Only just over one in four Australian gay men in a recent scientific survey described themselves as ‘willing’ to use pre-exposure prophylaxis (PrEP) against HIV. The others, about two-thirds of the sample, were largely neutral about PrEP; only 3.4% said they would be unwilling to use it.
Those who were willing to use PrEP were significantly more likely to have had unprotected anal sex with casual partners in the previous six months; to have had more than ten partners during that time; to have ever taken post-exposure prophylaxis; and to perceive themselves as likely to become HIV positive in the future.
The paper also found that nearly half of the sample used condoms inconsistently with casual partners and less than 30% used them consistently with regular partner. This is consistent with other recent Australian surveys. It also found that although three-quarters of the group were confident in discussing condoms only 10% described using condoms as ‘a positive experience’ with the majority neutral or negative about condoms.
The study was conducted by researchers from the University of New South Wales with researchers also involved from Goldsmith’s College in London and Utrecht in the Netherlands. It was part of the PrEPARE Project, a larger study of attitudes to PrEP in Australian gay men and Men who have Sex with Men (MSM).
Participants were given a definition of PrEP thus:
“PrEP is when HIV-negative people take anti-HIV drugs before sex to try to reduce the chance of infection. Although there have been some promising trial results, PrEP is still being tested and is currently not available in Australia.”
Importantly, it did not give participants specific information about the trial results. It then asked nine questions about PrEP (two on concerns and seven on attitudes, examples being “I would be willing to take PrEP to prevent HIV” and “I am worried about the side effects of PrEP drugs”) and asked participants to score their answer on a five-point scale. The composite score from the seven questions on attitudes were then used to indicate willingness/neutrality/unwillingness to use PrEP, which was the study’s primary outcome measure.
It also measured attitudes towards condoms (nine questions, examples being “condoms are uncomfortable” and “condoms make sex more exciting”), about ease of discussing condoms with partners, about attitudes to medicines and about participants’ perception of the likelihood of becoming HIV positive in the future.
The online survey was completed by 1283 men, but 122 (9.5%) said they already had HIV and were excluded, leaving 1161 for analysis. Of these 1161, 52% had a regular male partner, but nearly 67% had had two or more partners (casual or regular) in the previous six month (and 25% more than ten). Of the 600 men who had a regular partner, 47 individuals (8%) had a regular partner who had HIV and 70 (12%)
The average age of participants was 32. Eighty per cent had ever tested for HIV and 60% in the last month. Fifty-six per cent reported using condoms consistently with casual partners but only 29% with regular partners.
Twenty-eight per cent (327 individuals) reported positive attitudes towards using PrEP; 68.5% had neutral attitudes towards PrEP; and 3.4% (39 individuals) had negative attitudes towards it. [NB some of these figures were not published in the paper but were obtained by Aidsmap directly from the researchers.]

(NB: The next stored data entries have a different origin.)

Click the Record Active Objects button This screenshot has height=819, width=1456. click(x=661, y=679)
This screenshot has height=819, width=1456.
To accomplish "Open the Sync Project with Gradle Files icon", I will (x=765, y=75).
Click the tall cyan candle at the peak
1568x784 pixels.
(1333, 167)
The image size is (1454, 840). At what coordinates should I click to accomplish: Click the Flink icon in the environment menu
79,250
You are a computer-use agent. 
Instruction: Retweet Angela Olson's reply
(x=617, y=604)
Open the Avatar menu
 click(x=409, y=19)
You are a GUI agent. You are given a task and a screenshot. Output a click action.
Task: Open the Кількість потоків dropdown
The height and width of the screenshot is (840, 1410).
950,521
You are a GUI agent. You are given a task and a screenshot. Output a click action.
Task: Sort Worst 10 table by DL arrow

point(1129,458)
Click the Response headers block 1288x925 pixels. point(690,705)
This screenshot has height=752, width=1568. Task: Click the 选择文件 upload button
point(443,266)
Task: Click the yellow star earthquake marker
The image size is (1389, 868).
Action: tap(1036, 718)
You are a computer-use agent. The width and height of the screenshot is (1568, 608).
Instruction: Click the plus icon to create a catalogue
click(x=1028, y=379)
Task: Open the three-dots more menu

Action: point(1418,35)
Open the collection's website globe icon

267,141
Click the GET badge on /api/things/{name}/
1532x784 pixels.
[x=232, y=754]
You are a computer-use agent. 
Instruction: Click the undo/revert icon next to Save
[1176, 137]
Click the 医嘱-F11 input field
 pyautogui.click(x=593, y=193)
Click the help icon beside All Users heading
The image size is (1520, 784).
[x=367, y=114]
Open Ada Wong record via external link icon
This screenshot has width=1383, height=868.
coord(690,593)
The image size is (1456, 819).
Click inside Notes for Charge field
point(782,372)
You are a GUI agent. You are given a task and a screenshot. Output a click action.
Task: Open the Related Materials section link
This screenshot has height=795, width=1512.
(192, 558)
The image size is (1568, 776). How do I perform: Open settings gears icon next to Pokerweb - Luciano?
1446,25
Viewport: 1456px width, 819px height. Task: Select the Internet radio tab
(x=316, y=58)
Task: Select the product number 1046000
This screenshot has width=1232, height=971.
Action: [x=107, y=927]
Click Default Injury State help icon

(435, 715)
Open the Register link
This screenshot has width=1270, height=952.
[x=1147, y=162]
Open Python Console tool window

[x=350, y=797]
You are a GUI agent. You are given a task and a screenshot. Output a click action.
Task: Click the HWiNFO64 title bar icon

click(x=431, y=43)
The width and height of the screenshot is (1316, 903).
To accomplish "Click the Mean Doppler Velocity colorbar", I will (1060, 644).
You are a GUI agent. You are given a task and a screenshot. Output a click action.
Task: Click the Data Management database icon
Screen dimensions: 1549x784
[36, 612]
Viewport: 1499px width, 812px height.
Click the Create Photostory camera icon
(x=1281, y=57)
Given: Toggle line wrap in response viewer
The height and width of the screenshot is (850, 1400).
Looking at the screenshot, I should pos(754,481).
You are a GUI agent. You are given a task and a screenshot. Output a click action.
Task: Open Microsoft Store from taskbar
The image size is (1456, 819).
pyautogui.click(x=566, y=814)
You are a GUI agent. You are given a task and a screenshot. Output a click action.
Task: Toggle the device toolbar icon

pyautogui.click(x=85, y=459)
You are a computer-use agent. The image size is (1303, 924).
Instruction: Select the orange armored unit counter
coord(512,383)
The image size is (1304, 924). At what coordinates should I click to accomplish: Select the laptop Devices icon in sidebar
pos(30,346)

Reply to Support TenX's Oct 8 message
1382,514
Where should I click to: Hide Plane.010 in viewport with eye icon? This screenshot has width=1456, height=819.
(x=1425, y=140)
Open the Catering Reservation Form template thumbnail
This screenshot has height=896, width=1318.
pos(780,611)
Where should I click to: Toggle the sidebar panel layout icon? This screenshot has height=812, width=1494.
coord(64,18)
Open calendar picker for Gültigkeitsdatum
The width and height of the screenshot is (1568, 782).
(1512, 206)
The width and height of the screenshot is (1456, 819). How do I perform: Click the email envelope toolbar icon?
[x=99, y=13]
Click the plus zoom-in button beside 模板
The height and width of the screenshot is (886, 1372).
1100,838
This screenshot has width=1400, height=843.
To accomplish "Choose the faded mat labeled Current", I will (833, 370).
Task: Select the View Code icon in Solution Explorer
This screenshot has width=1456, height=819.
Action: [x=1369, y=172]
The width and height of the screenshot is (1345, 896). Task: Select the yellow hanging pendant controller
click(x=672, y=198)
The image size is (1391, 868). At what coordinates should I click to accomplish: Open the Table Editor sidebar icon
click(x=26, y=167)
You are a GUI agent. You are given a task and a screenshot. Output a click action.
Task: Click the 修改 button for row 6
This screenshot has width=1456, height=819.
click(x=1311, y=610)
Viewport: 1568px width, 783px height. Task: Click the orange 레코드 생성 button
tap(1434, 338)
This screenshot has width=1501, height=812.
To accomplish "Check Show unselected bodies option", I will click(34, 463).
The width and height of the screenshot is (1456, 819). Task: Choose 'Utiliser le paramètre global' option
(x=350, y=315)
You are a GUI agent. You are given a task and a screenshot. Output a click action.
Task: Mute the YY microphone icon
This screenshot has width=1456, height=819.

In univariate analysis, having positive attitudes towards PrEP was associated with youth, having more than ten partners, not being monogamous, unprotected sex with casual partners, the perceived risk of HIV, and also whether participants had even taken post-exposure prophylaxis. In the latter case 18.3% of those willing to take PrEP had taken PEP versus 13% of those neutral or unwilling to take PrEP.
In multivariate analysis, those willing to take PrEP were 4.7 times more likely to view themselves as ‘likely to become HIV positive and 2.8 times more likely to have unprotected sex than people who had no casual sex at all (they were 1.5 times more likely to be willing to take PreP if they had any casual sex, protected or otherwise). People were 20% less likely to be interested in taking PrEP per every ten years older.
The researchers also wanted to know if people contemplating PrEP would be less likely to use condoms. The vast majority (92%) said they were ‘likely to maintain their current level of condom use’, but given that 40% of this group had unprotected sex in the last six months with casual partners and 50% with regular partners if they had one, this still indicates that PrEP might be useful for this group. The eight per cent who said they were likely to decrease their level of condom use were 2.8 times more likely to have had unprotected casual sex and were 4.7 times more likely to regard themselves as likely to become HIV positive in the future.
The researchers comment that this indicates that interest in PrEP is highest amongst those most likely to benefit from it, but that potential for harm also exists if this group were to access PrEP but take it inconsistently.
“Overall,” they comment, “there is a relatively small group of gay and bisexual men in Australia who would be willing to use PrEP [but] they represent an appropriate target group.”
Holt M et al. Willingness to use HIV pre-exposure prophylaxis and the likelihood of decreased condom use are both associated with unprotected anal intercourse and the perceived likelihood of becoming HIV positive among Australian gay and bisexual men. Sexually Transmitted Infections doi:10.1136/sextrans-2011-050312. Early online edition, January 2012.